Although, there were many Bravo values for the marginal adaptation criteria in the sealed group by the 10th year, there were few secondary caries in the group, which may be due to the preventive action of the sealant. Having a Bravo value in a sealed restoration does not mean that the mass of the sealant was completely lost, only that, at least at one point of the restoration, the margin retains the explorer. Despite this evidence, there is contradiction in the control group (-) where increased deterioration was not detected in marginal adaptation at 10 years, which may be due to limited explanation given by the amplitude of Bravo criteria of the USPHS and could be better explained by the evaluation criteria proposed by Hickel and others.18 

These results are consistent with those of Kuper and others35  that suggest that irrespective of the size of the gap, the caries risk is more important in the formation of new lesions. When risk is high, even a gap size of only 68 μm may allow for development of a secondary wall lesion next to a composite restoration.35 

This study commenced examinations after the first year, and there are no records assessing the sealing immediately after the restoration, which we consider to be a limitation of this work. However, we believe that the only parameter that might have changed markedly would have been the marginal adaptation. Furthermore, it is important to emphasize that the sealing was made by professors of restorative dentistry at the University of Chile calibrated for this procedure, which ensured the reliability of the protocol.

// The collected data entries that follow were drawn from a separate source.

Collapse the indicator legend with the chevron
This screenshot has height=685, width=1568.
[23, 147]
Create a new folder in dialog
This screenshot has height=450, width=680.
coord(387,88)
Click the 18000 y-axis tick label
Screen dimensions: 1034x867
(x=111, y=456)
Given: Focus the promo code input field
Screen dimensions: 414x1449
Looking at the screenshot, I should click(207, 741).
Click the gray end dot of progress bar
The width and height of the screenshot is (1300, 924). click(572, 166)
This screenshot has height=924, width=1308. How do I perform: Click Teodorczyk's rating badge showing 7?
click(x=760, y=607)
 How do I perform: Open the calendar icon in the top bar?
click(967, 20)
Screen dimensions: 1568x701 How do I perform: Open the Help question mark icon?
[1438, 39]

Despite not considering the type of restorations (Class I or Class II) when forming the groups, which we consider a great limitation of this trial, we believe that the Class had no influence on the results. The evaluation in this trial was considering only the occlusal surface of the restorations. The sample size of this study was low; subsequent results at baseline showed data that likely helped to obtain an estimate of an adequate sample. Considering the differences obtained in the different study groups, a sample size of more than 100 would be required to reach statistical significance.

Another limitation is that the presence of the white sealant prevented blind evaluations of the restorations for this group, which could have influenced the evaluators, although they were blind for the other two groups (no treatment and control).

Although the evaluation at the 10th year indicates that no-treatment (-) and sealing groups had a similar situation, it is important to note that the measuring instrument used has very wide ranges that are not sensitive to small changes in quality of the margins; for example, the Ryge Bravo criteria might consider a marginal defect from 200 μm to even 3 mm. Therefore, it is important to know next assessments in time because without knowing the extent of the defects, it could be assumed that initial small defects might increase in size, and according to Ryge criteria, it would be impossible to detect differences until they reach a Charlie value.

Even though the Kaplan-Meier curve results were similar, it is important to explain that this curve represents a dichotomous analysis without considering differences between excellent or damaged, but clinically acceptable restorations. This is better represented on the percentage charts, which could guide the clinical dentist to make the decision of resealing or repairing the sealant after a particular time to achieve a marginal maintenance of excellence in resin composite restorations.

  • Sealing the margins of the composite resin restorations had no significant effect, under the conditions of this study in the 10th year.

  • Sealing the restorations substantially improved the marginal staining and marginal adaptation parameters, though by the 10th year they were similar to the group without intervention, considering the limitations of evaluation.

  • After 10 years, the three groups, with the parameters studied, remained clinically acceptable.

This study was conducted in accordance with all the provisions of the local human subject oversight committee guidelines and policies. The approval code for this study is Project PRI-ODO-0207. This study was conducted at the University of Chile.

The authors have no proprietary, financial, or other personal interest of any nature or kind in any product, service, and/or company that is presented in this article.